What is required » Your response should be an exact transcription of the data, images excluded.

Records provided section start

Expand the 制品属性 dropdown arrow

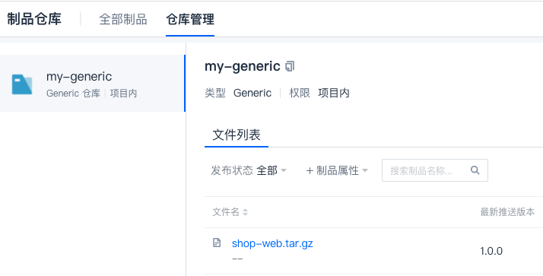[364, 170]
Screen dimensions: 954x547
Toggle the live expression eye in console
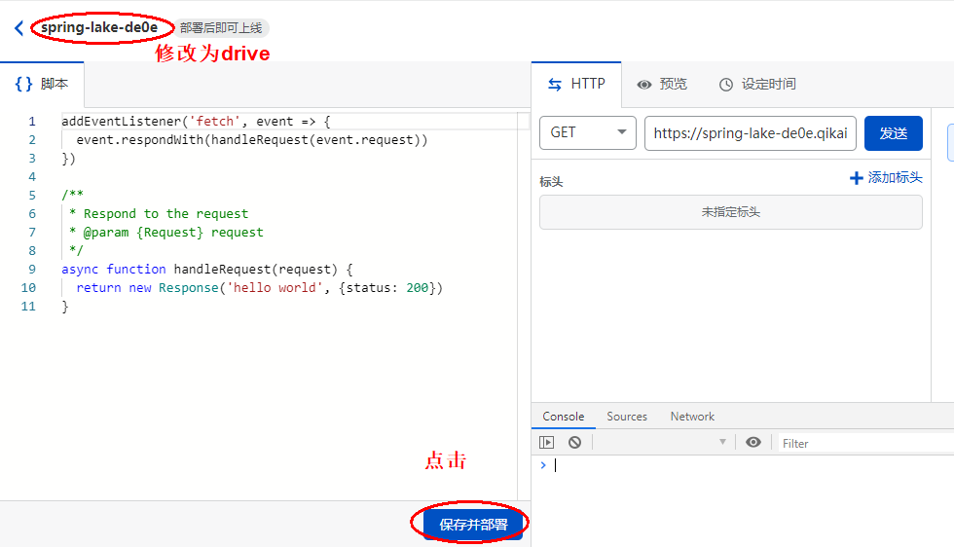752,442
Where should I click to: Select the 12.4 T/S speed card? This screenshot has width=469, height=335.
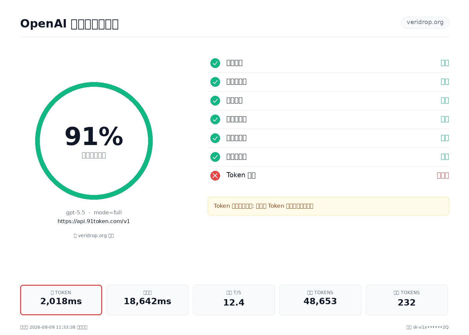(234, 300)
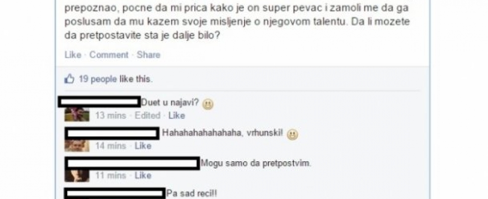Viewport: 488px width, 199px height.
Task: Share the main post
Action: click(148, 55)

Records provided section end

Problem solution »
Expand the 制品属性 dropdown arrow

[364, 170]
Screen dimensions: 954x547
Toggle the live expression eye in console
752,442
Where should I click to: Select the 12.4 T/S speed card? This screenshot has width=469, height=335.
(234, 300)
Viewport: 488px width, 199px height.
Task: Share the main post
Action: click(148, 55)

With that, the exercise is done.